Interest in recognizing right ventricular infarction noninvasively has grown because of the therapeutic implications of distinguishing patients with right ventricular dysfunction from those with the more usual clinical presentation of left ventricular dysfunction. Patients with right ventricular infarctions associated with inferior infarctions have much higher rates of significant hypotension, bradycardia requiring pacing support, and in-hospital mortality than isolated inferior infarctions (Chockalingam, 2005).

From this link: http://www.emedicine.com/med/topic2039.htm

Specializes in CCU/CVU/ICU.
Specializes in CCU/CVU/ICU.
Since when??? I think you may be getting your coronary arteries confused.

Right sided MI's are sometimes worse than left, esp if there is Right Ventricle involvement, because then you play a game of drown the patient, to maintain flow into the left side of the heart, then you have to VERY CAUTIOUSLY diurese them. .

Only if the patient is in heart failure/pulmonary edema..otherwise diuresing someone w/MI isnt part of the recipe...

I think a bigger drug to watch is nitro...because you (ideally) will be giving it to most MI patients who can tolerate it...

This is my understanding from paramedic school.

Right sided MI is sometimes described as more severe and less common than left sided MI specifically in the pre-hospital environment. The number of interventions that a paramedic can perform for an MI is significantly limited by the hallmark hypotension that is very common in right sided MI. The three common prehospital preload reducing agents used to treat AMI (Morphine, Nitro, and Nitro paste) are all contraindicated with systolic BP's less than 90.
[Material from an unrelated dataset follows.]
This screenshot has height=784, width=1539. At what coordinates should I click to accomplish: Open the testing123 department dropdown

Right sided MI's have a tendency to progress to bradycardic rhythms, and on to brady PEA and Asystole. The only real treatment for this bradycardia is Dopamine, Epinephrine, or pacing; all of which significantly increase the myocardial oxygen demand, which serves to worsen the area and severity of the infarction. So it is really a lose-lose situation in many cases.
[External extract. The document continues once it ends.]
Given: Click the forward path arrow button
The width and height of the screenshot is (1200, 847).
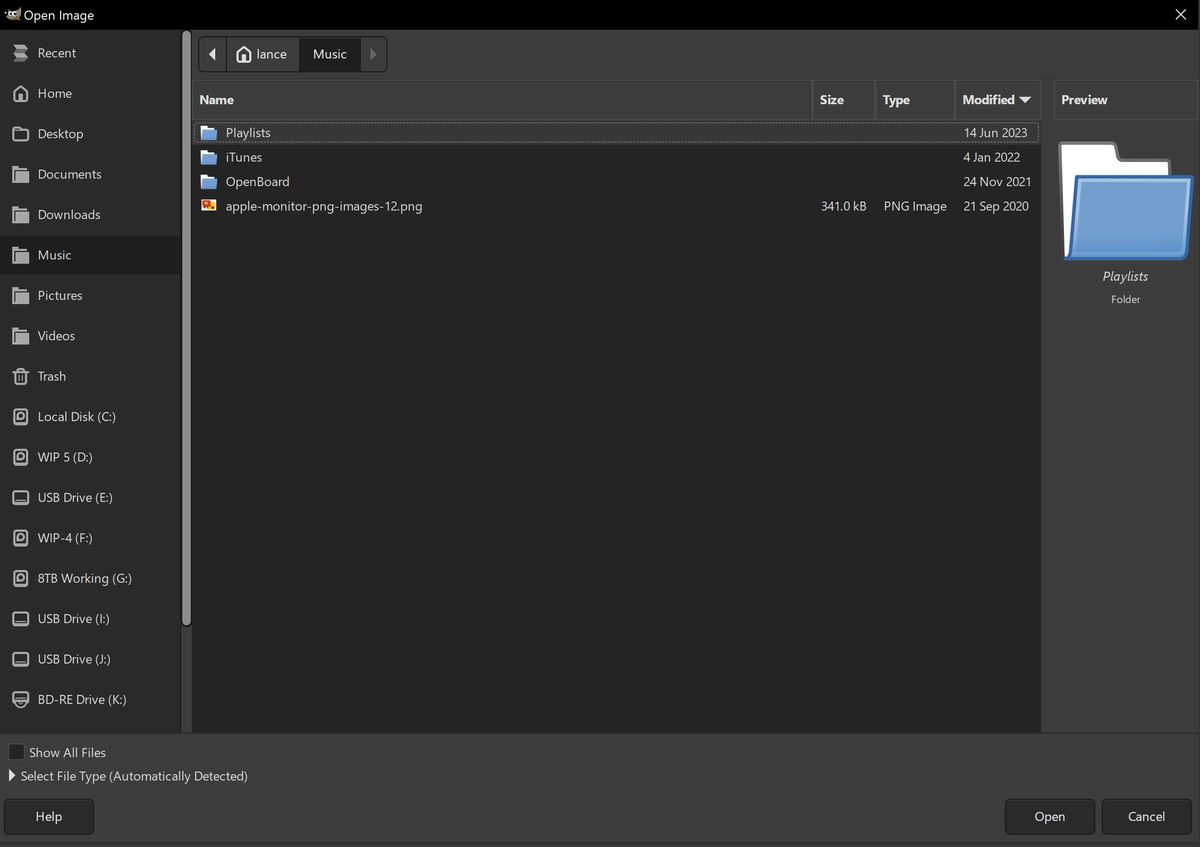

Severe hypotension is less common in left sided MI, so it does not prevent the majority of prehospital treatments. Often, the usage of preload reducing agents can reduce the ischemia and keep the injury from progressing. If not, the ventricular and septal wall ischemia often leads to severe ventricular dysrhythmias (V-fib and V-tach). These can sometimes be corrected by defibrillation, cardioversion, Amiodarone, or Lidocaine. Depending on the severity, the left MI can cause pulmonary edema. Usage of CPAP, as well as Nitro and Morphine can help with this, and the patient would be receiving the Nitro and Morphine anyway as long as their blood pressure holds. Once someone survives the initial dangers of dysrhythmias in a left sided MI their prognosis is usually favorable, but they will often have resultant CHF.
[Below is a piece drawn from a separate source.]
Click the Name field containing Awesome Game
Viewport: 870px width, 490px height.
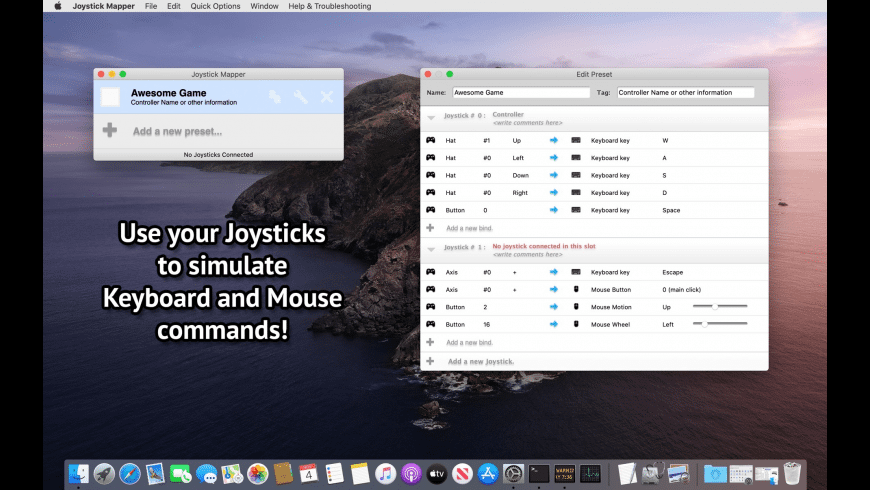point(521,93)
Specializes in ICU, ER (ED), CCU, PCU, CVICU, CCL.

First lets discuss "dominace". The RCA gives rise to the PDA and PLV. In 75% of Patients the PDA arises from the RCA, the other 20-25% of the time the PDA comes off the Circ making the left system dominant. The size of the PDA often feeds the RV (right ventricle). In total RCA occussions in AMI's (inferior wall MI's) with 75% being dominate the chance of RV infarcts are high. With the RV unable to move blood forward to the Pulmonary art and to the LV the BP drops. The treatment is large volumes of FLUID and no nitrates. The symptoms are usually low BP and brady dysrythmias. The conus branch feeds the SA node and 95% of the time comes from the proximal or ostial RCA. Sometimes it is amomous and comes from the CIRC or has a separte ostium.

The left main branches into 2 vessels, the LAD and the CIRC. in 20-25% of the population the CIRC feeds the PDA which feeds the RV and causes an INFEIROR WALL MI. Usually the Circ and margianals (OM's) cause lateral wall MI's). MI's on the Left cause ANTERIOR MI's either Anterior septial (LAD and diagionals) or Anterior lateral (circ and OM's). Posterior wall MI's (missed very frequently) are usually large circ's or large RCA's with a PLV.

All MI's have high risk... even NON-STEMIS. Initially they are from sudden death but days out can still be from ventricular rupture, tamponade or papulary mussle rupture. However with the advent of inteventional cardiology over the past 15-20 years, mortality has dropped significantly.